What to do:
Continue the forum thread about the heat simulation, hardware for post-processing, and the online post-processor, picking up after its last sentence.

Text passage:
────────────────────

I didn’t look in detail into it but it seems that you fix a lower temperature on all “surrounding” boundaries and a high temperature at the inner body, right? So to put it casually, you allow air only to leave at the lower temperature but you “heat it up” inside, which could be why the simulation blows up. @Ali_Arafat, what do you think?
sorry, just saw that I never addressed your question. So I have 8GB RAM in my local laptop and a standard graphics chip in there. 14 million cells is a complexity that’s doable with that but it’s not a lot of fun, depending on if you need to interact with it a lot (clipping, slicing, contour plots etc.). More RAM and a powerful graphics card obviously would be better.
Regarding the online post-processor: It’s among the top 3 features we are working on right now. We will gradually ship updates very soon, that will improve both performance and functionality. Once a release date is confirmed, I’ll let you know. However generally, whatever you can cover with result control items, you should as it’s also with the online post-processor much faster.

────────────────────

Data listing:
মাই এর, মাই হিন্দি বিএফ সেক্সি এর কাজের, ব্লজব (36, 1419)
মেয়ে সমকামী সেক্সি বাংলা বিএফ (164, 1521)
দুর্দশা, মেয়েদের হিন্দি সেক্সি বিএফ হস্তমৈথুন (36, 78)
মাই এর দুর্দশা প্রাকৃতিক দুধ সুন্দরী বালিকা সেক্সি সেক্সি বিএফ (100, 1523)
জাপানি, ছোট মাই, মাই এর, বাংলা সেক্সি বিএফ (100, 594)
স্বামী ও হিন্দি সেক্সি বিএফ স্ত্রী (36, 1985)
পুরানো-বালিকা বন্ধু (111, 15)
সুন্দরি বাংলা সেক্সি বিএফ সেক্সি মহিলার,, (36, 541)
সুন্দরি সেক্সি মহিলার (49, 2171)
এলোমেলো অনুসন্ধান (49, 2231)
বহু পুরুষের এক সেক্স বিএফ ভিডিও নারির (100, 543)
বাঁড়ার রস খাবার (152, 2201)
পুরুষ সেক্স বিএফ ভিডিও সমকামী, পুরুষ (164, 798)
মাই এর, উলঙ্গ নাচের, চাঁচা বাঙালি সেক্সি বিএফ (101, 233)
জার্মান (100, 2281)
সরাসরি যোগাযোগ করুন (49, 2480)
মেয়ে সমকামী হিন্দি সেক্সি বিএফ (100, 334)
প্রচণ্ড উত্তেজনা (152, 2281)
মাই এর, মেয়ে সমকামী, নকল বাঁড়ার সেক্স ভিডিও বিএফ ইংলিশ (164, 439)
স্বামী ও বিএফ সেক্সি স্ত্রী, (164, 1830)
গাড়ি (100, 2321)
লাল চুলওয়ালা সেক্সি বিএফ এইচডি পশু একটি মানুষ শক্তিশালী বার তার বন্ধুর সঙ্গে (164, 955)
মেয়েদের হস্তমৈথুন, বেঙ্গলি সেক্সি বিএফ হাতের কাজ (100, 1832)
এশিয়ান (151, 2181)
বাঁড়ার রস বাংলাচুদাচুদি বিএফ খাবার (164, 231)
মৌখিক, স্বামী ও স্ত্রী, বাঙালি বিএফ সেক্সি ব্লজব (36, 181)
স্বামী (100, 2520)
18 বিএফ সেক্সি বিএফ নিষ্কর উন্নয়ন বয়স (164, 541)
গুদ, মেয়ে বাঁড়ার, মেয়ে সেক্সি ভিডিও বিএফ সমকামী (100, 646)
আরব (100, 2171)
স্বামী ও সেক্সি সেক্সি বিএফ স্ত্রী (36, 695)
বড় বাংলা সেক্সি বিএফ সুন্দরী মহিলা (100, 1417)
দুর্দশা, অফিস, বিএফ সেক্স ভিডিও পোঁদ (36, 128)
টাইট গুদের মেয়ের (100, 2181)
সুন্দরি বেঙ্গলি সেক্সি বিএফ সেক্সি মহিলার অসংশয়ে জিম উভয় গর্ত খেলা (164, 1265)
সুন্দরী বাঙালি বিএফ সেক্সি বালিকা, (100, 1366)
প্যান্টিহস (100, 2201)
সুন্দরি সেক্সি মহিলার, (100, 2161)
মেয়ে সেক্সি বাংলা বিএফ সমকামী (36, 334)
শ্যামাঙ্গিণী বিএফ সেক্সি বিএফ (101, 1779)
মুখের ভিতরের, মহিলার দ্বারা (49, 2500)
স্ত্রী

────────────────────

Exercise response:
found some time to dig deeper into that project. Please be aware of the fact, that your 2D approach still works with multiple volume cells across the thickness. The hex dominant mesher can only create 3D meshes, this image shows it:
I checked on the setup again and to me it looks very good - as said except for the temperature BCs that are “overconstrained”. I changed that now and started a run - I’ll let you know how it goes.
One thing that appeared to me: The relaxation factors seem to very defensive/low. Is that something you made good experiences with or is it rather because you had divergence problems?
I’ll keep you posted!